Reproduce the data verbatim, beginning at the line containing "You are a GUI" and continuing through the last line of the data, with both ends included. Omit the pictures from your output.
▬▬▬▬▬▬
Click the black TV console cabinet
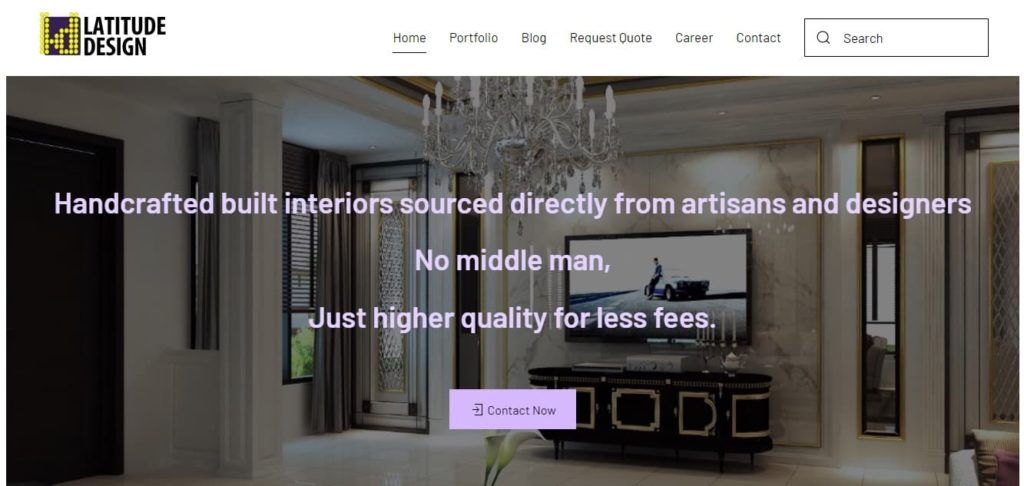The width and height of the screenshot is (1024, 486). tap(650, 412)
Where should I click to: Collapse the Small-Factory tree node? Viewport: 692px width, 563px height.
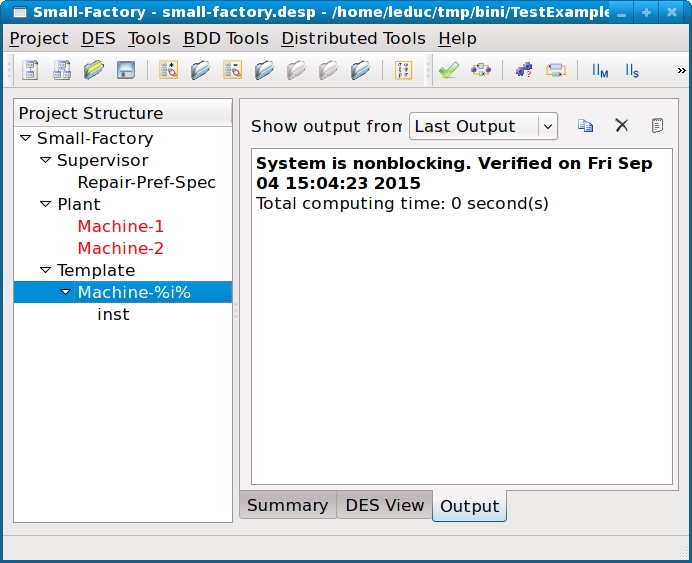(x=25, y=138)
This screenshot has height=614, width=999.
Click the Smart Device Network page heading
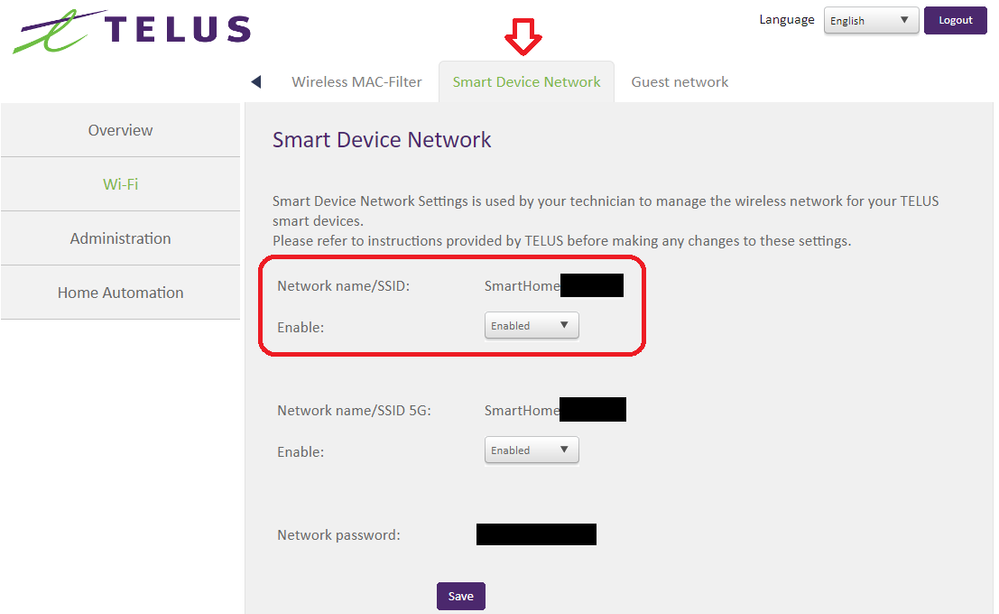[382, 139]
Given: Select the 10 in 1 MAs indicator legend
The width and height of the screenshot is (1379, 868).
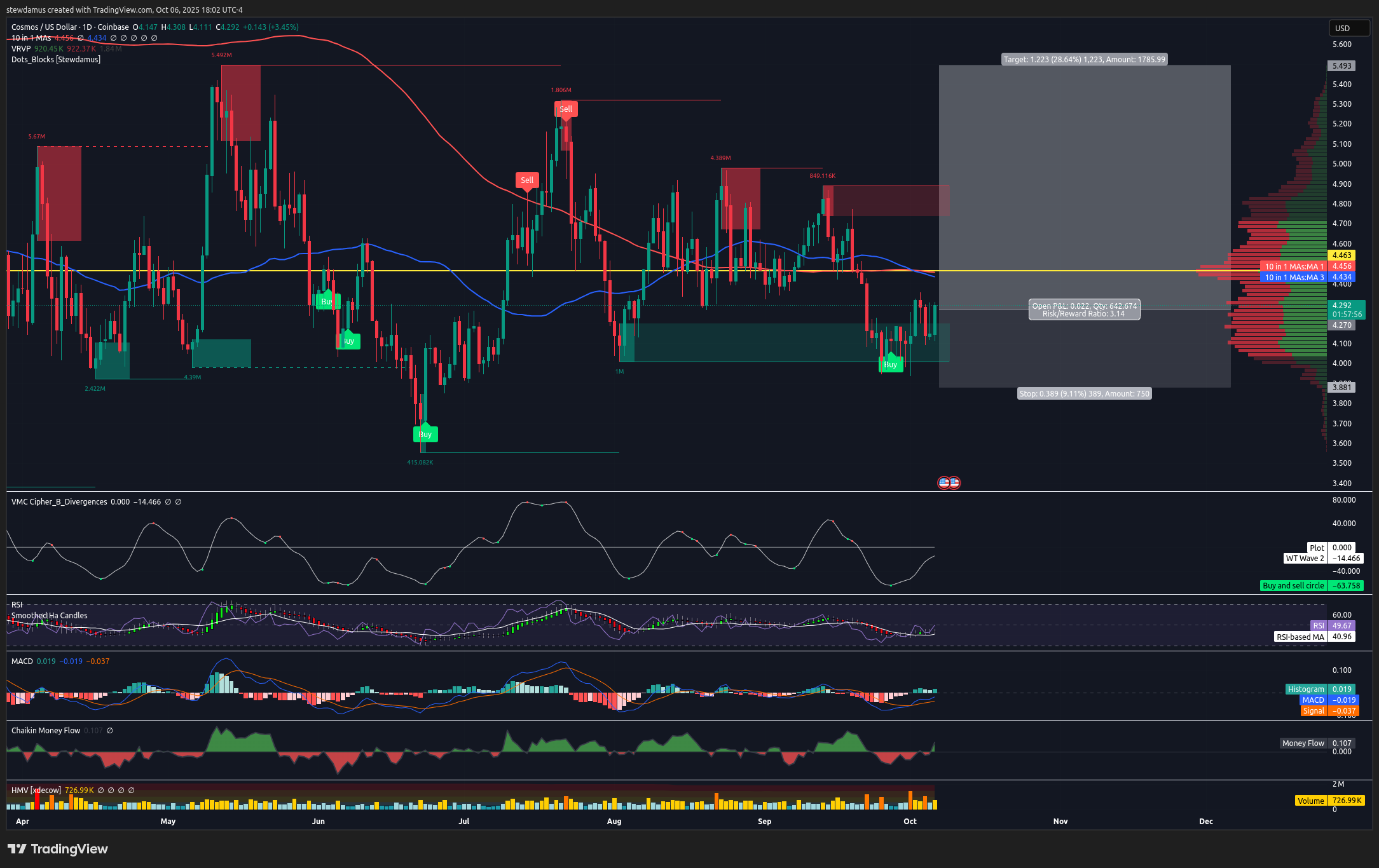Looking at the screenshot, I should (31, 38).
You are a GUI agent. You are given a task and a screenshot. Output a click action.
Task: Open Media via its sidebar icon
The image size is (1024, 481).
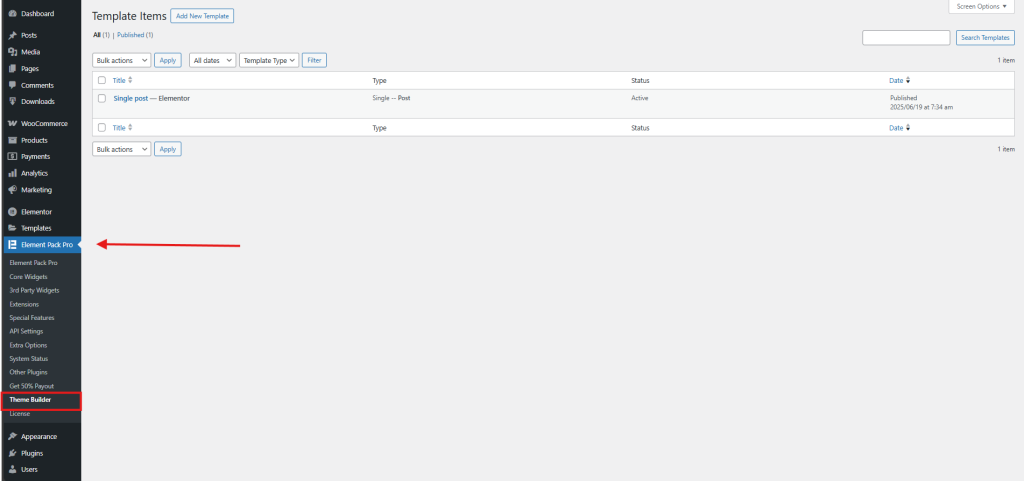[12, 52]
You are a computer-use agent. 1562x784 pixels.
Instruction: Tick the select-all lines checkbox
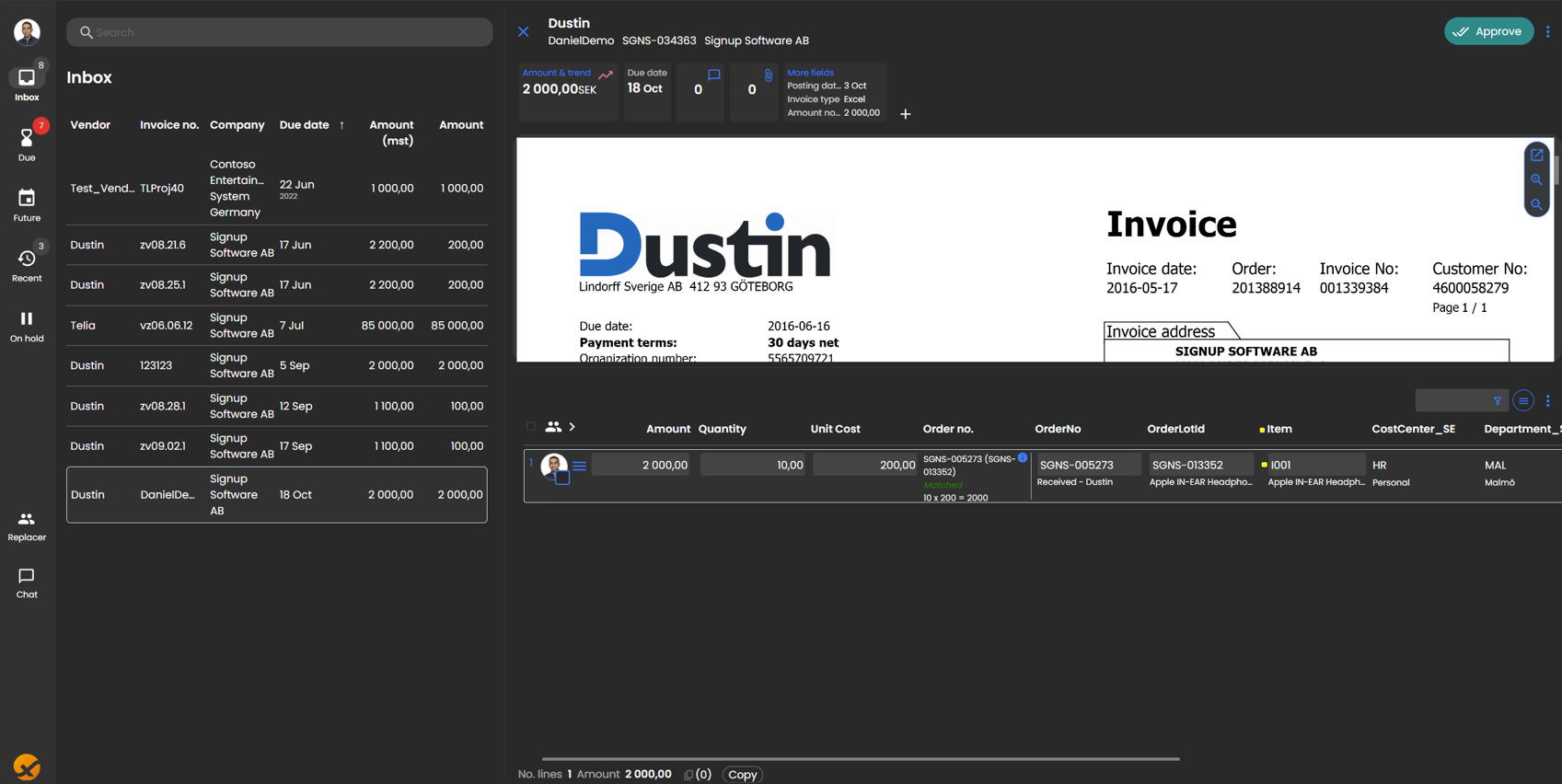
▬▬▬▬▬▬
• RESULT FOR THIS EXERCISE:
You are a GUI agent. You are given a task and a screenshot. Output a click action.
Task: Open Media via its sidebar icon
The image size is (1024, 481).
[12, 52]
You are a computer-use agent. 1562x784 pixels.
Instruction: Tick the select-all lines checkbox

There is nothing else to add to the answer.